James Nelson Goodsell, the Monitor's veteran Latin American correspondent, wrote about one of the globe's most diverse and shifting region's with insight and sensitivity.
Over more than a quarter century of covering the region, Mr. Goodsell, who passed on Feb. 1 at his home in Coral Gables, Fla., developed an extensive list of contacts. He was as well-known in the capitals of Quito and Bogata as among banana workers in Costa Rica and gauchos in Argentina.
He covered the region with a sense of empathy, explaining developments through Latin eyes as much as American ones. "Jim loved a good story, the Monitor, and his church," said David Cook, the Monitor's editor. "We remember him fondly for his groundbreaking coverage of Latin America, for his sense of adventure, and for his unfailing generosity in helping young journalists."

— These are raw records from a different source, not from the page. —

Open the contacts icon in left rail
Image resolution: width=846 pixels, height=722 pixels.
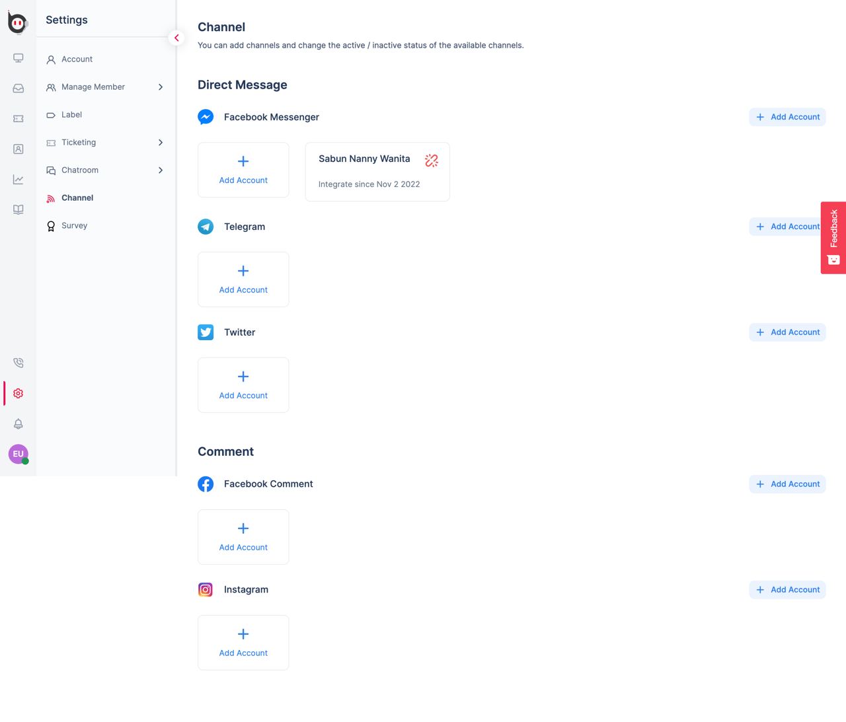tap(19, 149)
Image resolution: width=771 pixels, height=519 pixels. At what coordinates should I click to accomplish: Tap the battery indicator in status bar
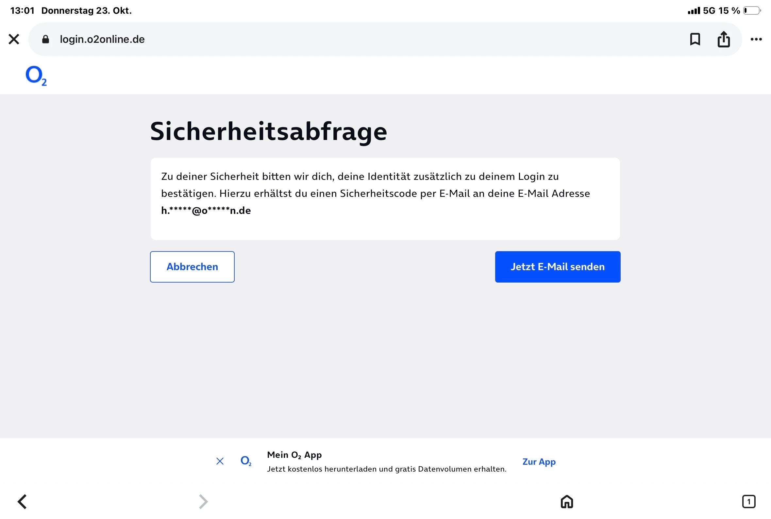[751, 11]
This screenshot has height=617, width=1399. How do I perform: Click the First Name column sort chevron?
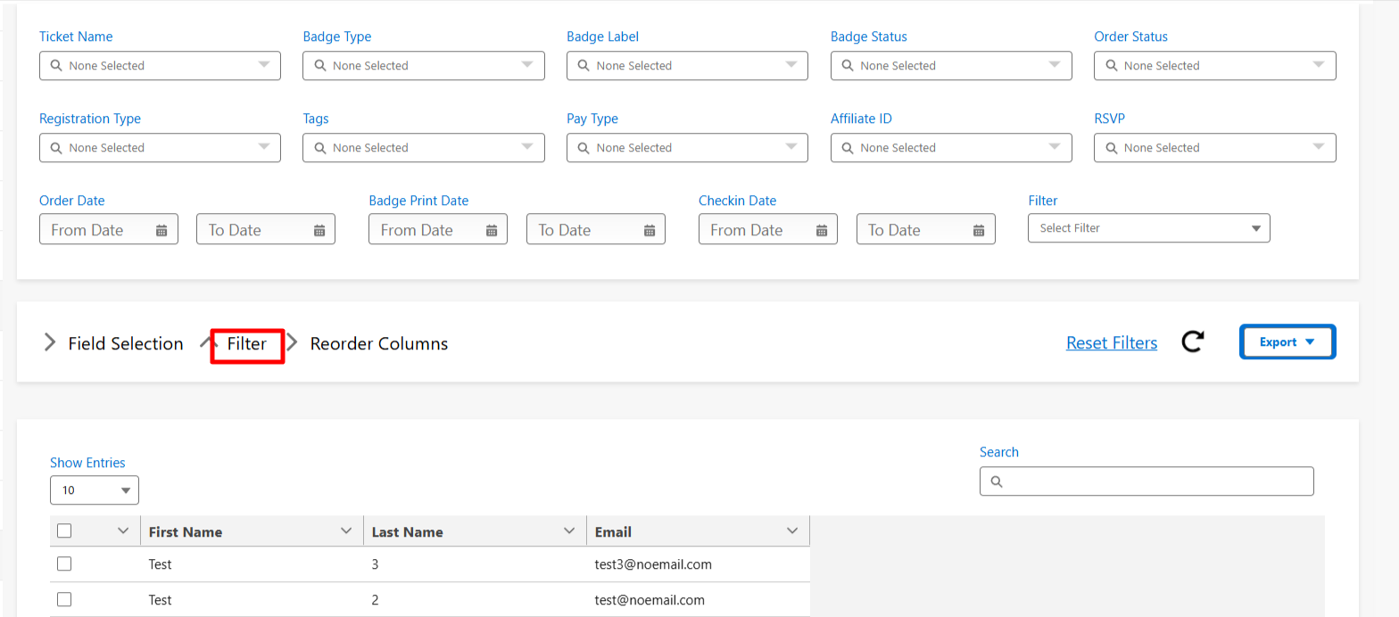coord(346,531)
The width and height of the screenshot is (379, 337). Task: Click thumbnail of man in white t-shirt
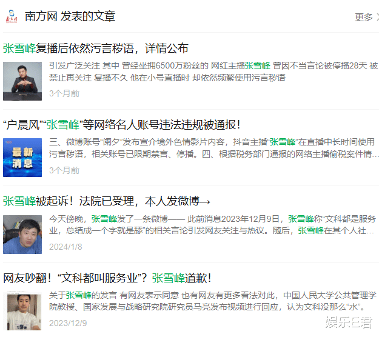click(24, 311)
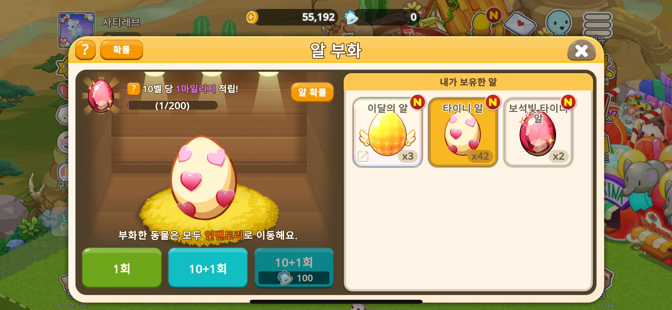Click the 확률 probability button
The width and height of the screenshot is (672, 310).
pos(121,50)
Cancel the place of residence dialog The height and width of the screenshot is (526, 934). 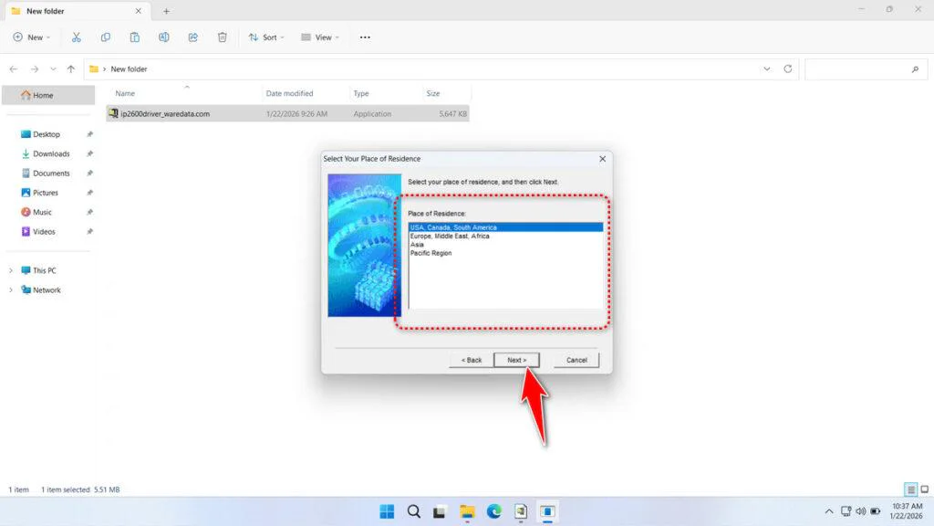(576, 360)
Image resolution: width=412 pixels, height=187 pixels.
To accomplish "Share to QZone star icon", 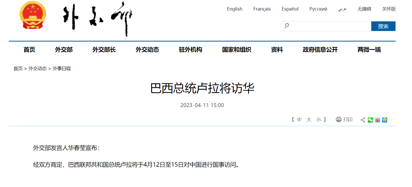I will point(385,120).
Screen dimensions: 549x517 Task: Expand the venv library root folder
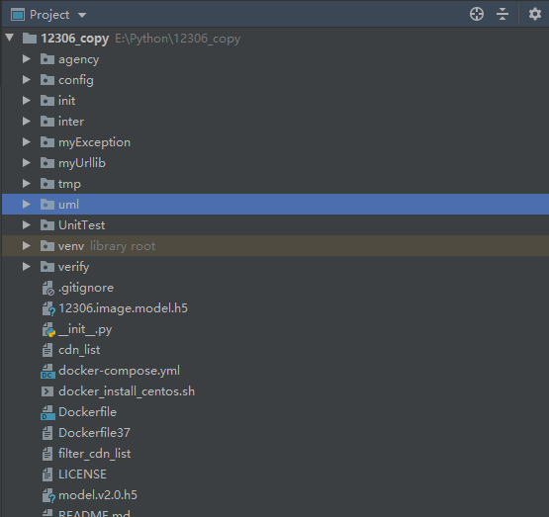point(27,245)
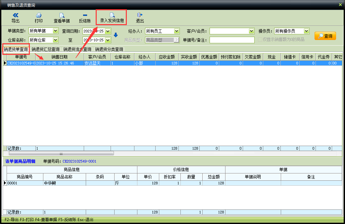
Task: Toggle 仅显示销售额为0的商品 checkbox
Action: (260, 40)
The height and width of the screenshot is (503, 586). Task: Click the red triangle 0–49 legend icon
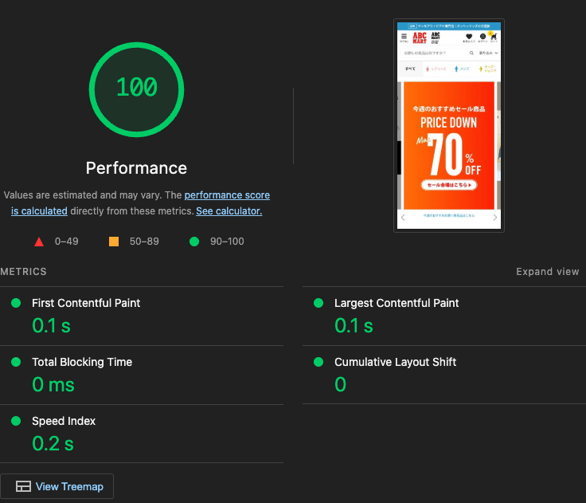coord(39,242)
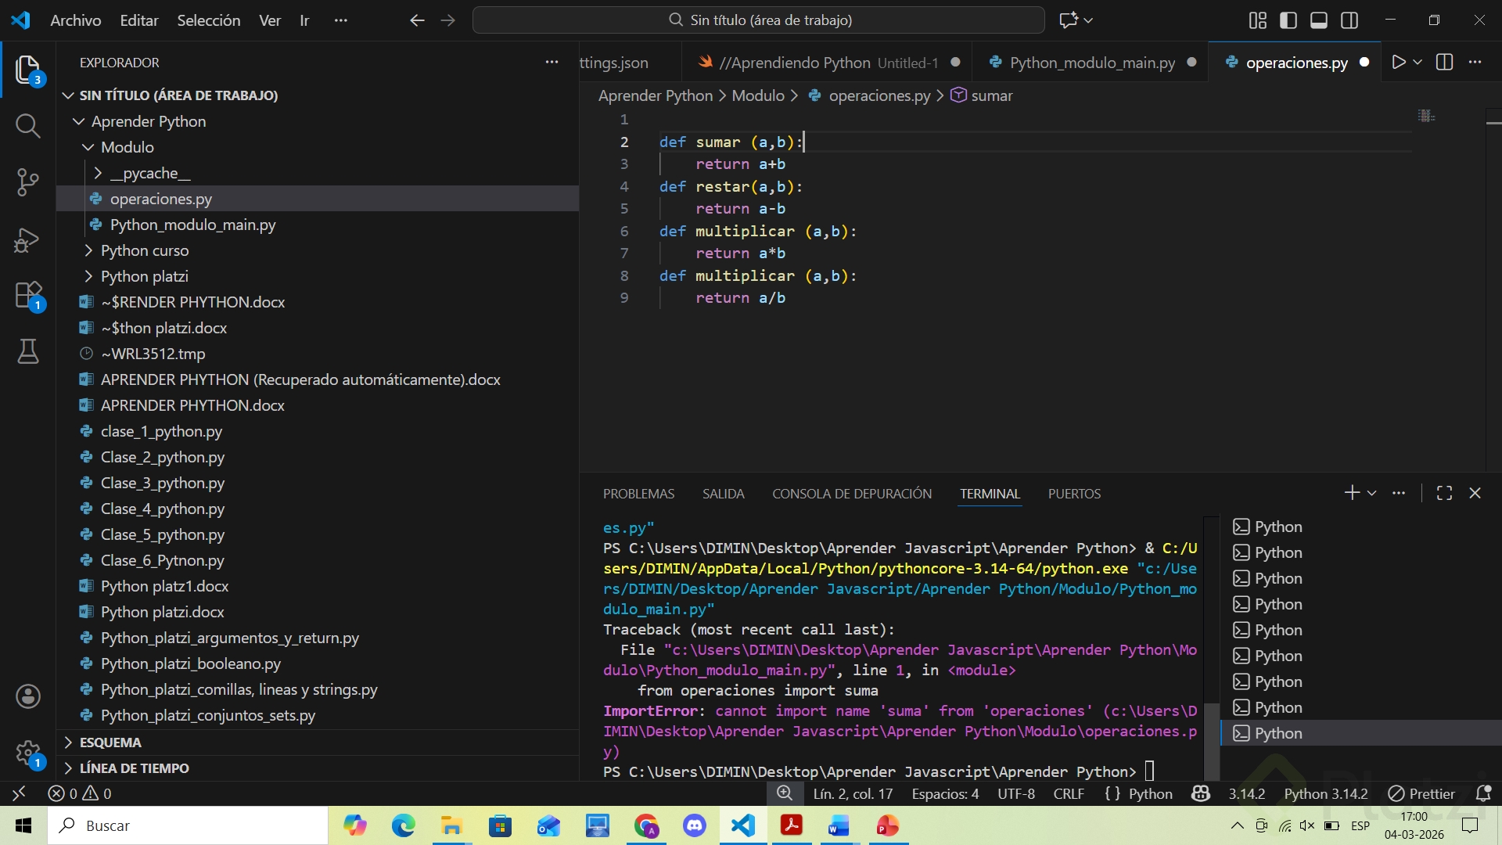Toggle the secondary sidebar visibility
This screenshot has height=845, width=1502.
[1349, 20]
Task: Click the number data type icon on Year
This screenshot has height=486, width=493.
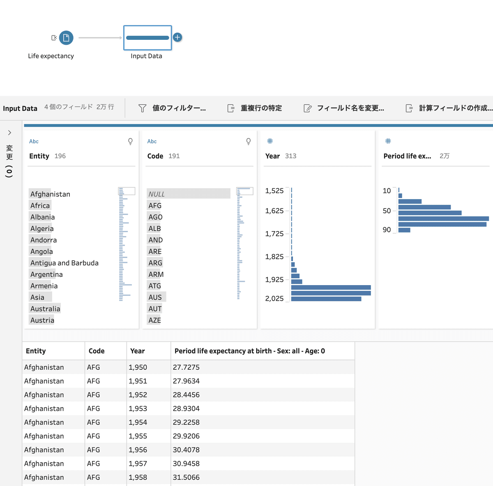Action: pos(270,141)
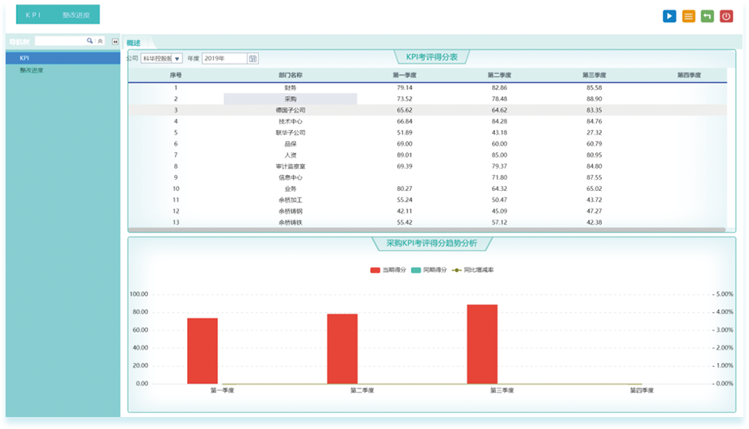Click the 采购 department row cell
This screenshot has width=749, height=429.
(290, 99)
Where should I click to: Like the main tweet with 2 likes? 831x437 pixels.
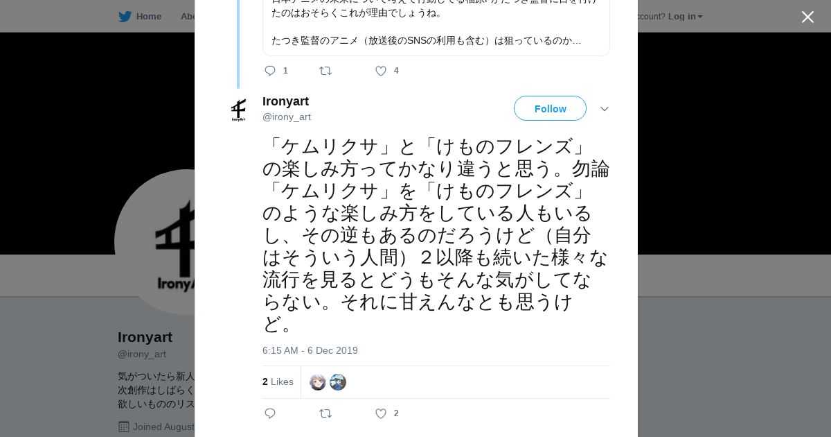(381, 413)
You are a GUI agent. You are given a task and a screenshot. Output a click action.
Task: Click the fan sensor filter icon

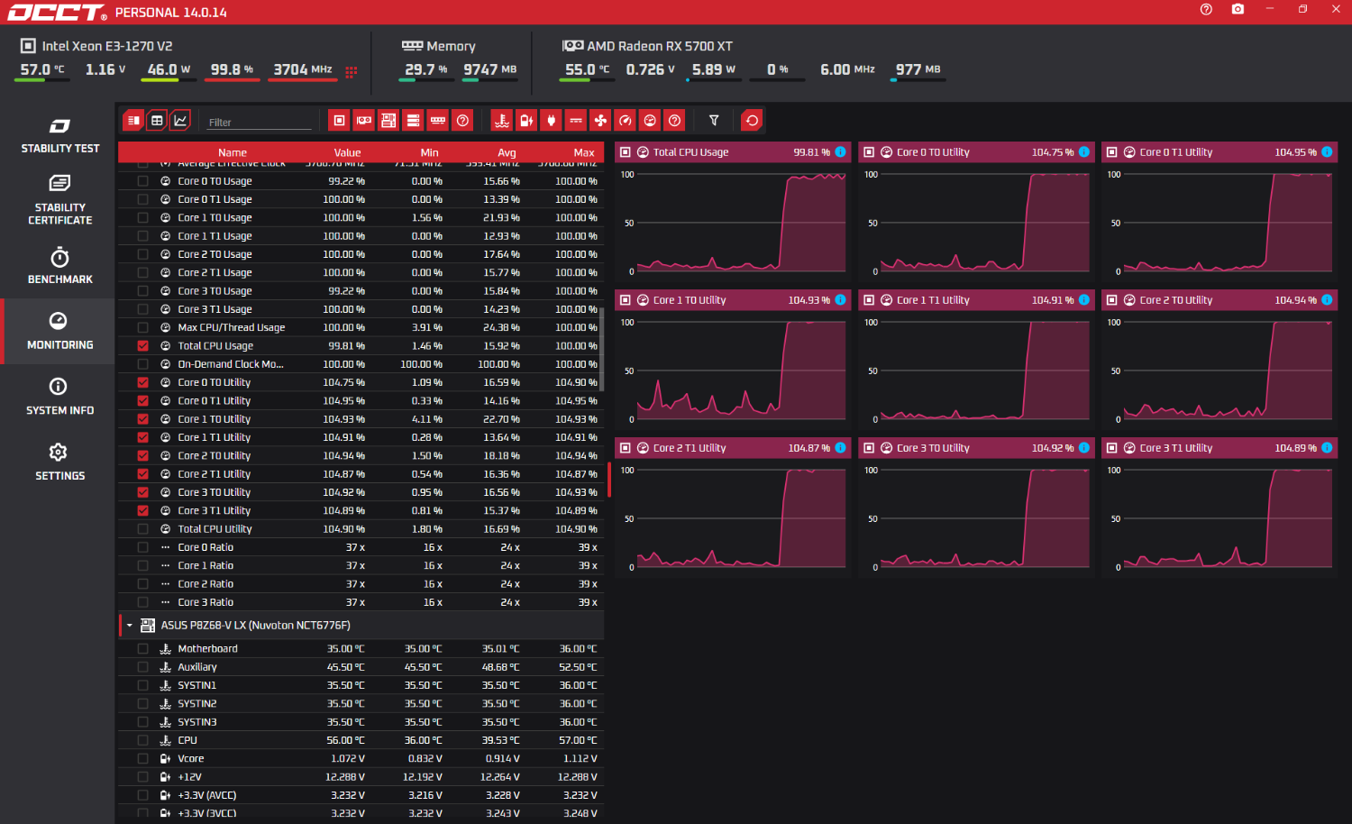coord(600,121)
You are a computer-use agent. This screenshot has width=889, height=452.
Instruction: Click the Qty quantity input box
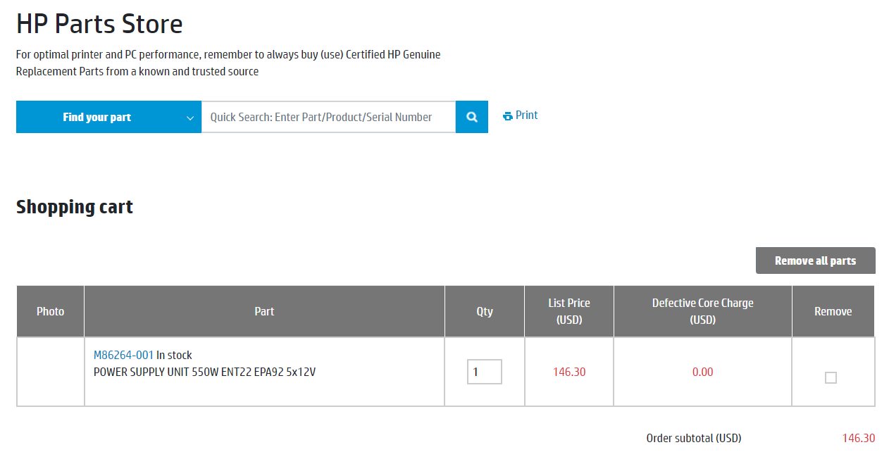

Goodsell took special pleasure in the fact his son, Paul, became a journalist. Goodsell began his journalism career at The Chicago Sun in 1945 and later was Central American correspondent for The New York Herald Tribune. He joined the Monitor in 1957, serving as Latin America correspondent from 1964 to 1985.
During a leave in 1984, he was chief correspondent for a public television series on Central America and the Caribbean. It captured a Peabody Award, broadcasting's equivalent of the Pulitzer Prize. Later, Goodsell served as the first anchor of Monitor Radio's daily afternoon broadcast and as a correspondent for Monitor Television.